• _What you have to do_: Count how many lines of the items below contain the word "Switch". Case counts, and your reply should be the number alone.

[start]

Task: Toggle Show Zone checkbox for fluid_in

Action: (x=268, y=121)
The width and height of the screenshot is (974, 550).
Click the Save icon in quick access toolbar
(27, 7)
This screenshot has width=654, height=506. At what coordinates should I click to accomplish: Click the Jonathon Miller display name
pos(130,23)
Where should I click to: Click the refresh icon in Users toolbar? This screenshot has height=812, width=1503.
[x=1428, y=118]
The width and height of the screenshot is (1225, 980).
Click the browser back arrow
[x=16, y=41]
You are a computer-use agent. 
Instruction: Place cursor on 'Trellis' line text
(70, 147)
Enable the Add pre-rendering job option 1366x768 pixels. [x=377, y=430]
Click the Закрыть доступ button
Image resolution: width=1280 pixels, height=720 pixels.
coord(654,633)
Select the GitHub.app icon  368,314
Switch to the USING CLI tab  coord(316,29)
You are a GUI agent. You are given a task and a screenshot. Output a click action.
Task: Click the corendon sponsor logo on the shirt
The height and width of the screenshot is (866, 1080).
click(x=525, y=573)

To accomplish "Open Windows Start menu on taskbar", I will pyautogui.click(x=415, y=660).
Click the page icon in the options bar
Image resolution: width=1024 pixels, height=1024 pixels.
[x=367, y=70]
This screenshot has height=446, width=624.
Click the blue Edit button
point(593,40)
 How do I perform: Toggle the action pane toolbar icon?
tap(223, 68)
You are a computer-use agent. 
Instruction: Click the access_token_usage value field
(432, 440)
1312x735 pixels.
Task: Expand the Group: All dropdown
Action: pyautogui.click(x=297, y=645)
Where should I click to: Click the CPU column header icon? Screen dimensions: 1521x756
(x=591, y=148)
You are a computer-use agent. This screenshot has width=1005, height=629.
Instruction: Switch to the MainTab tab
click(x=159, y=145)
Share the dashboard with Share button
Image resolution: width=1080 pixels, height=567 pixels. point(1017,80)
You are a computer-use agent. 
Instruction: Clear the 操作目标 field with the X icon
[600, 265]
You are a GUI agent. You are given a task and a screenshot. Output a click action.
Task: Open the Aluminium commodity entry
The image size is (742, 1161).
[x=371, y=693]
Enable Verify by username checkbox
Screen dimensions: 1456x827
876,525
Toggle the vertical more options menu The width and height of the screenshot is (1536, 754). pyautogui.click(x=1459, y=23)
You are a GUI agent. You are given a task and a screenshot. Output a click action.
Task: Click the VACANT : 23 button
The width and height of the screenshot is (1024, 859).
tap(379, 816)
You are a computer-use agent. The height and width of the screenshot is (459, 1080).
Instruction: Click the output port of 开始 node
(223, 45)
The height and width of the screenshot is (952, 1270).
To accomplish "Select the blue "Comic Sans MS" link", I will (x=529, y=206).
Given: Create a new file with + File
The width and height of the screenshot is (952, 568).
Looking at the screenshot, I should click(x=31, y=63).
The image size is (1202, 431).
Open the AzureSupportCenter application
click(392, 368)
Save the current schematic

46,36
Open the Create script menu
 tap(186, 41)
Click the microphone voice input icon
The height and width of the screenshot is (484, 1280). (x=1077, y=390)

[end]

• _Exercise solution_: 2